Genres: Drama, Romance, Adaptation and War
Running Time: 2 hrs. 2 min.
MPAA Rating: R for disturbing war images, language and some sexuality.
Starring: James McAvoy, Keira Knightley, Saoirse Ronan, Brenda Blethyn, Vanessa Redgrave
Directed by: Joe Wright
Atonement starts promisingly, dramatically, and with some humor, as the imagination and moral immaturity of young Briony Tallis lead at first to some standard British drawing room drama, and then to the brink of tragedy. Some very fine acting, cinematography, and great scenery help get us involved.
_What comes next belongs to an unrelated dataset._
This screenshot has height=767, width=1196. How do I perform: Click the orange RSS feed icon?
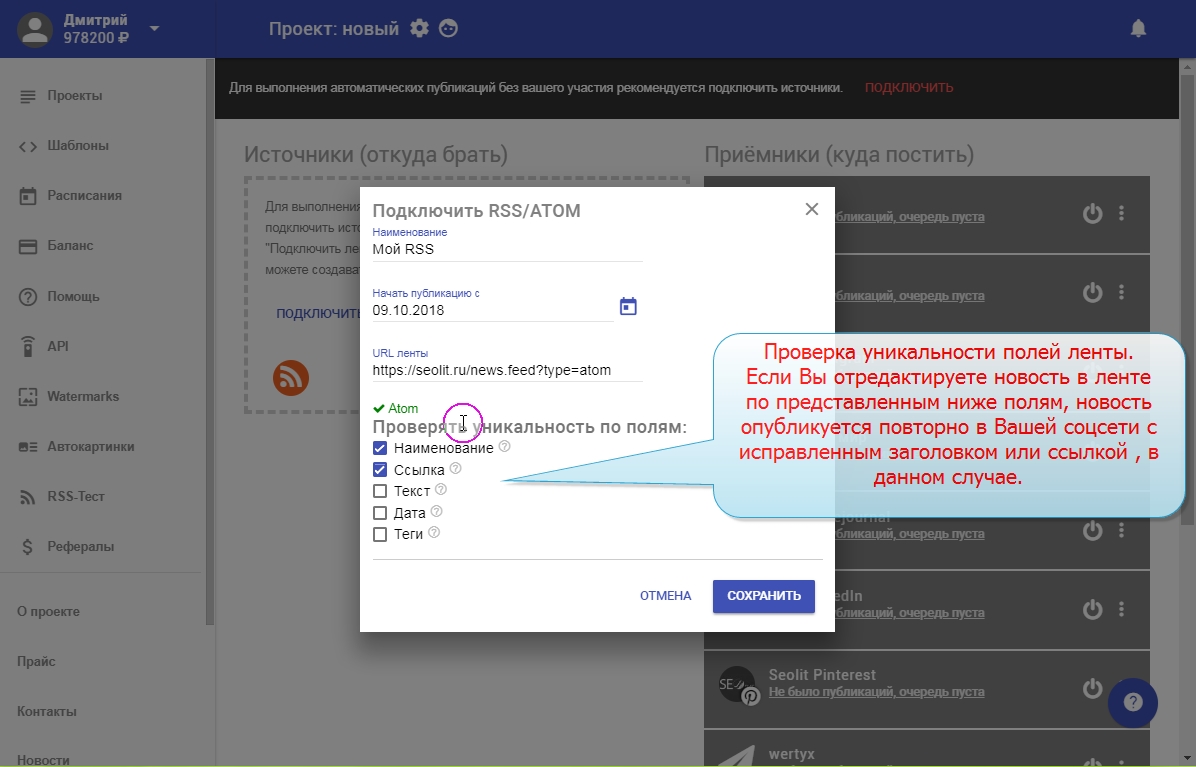click(291, 378)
Then the movie abruptly shifts locations, actors, and pace. Although the plot switches to the historically dramatic circumstances of the second world war, our characters now seem only to be marking time.
And then, near the end of the movie, we are subjected to a writerly device, which forces us to re-evaluate the second half of the movie. There’s a great tradition of these tricks in film and we react differently to each one, but at the end of Atonement, when the device was played, my reaction was simply disappointment, and simply confirmed my decreased engagement in the second half of the movie. Whatever was the intended impact, the drama had long before seeped away.
It’s worth seeing for the acting, cinematography, and that dramatic first hour.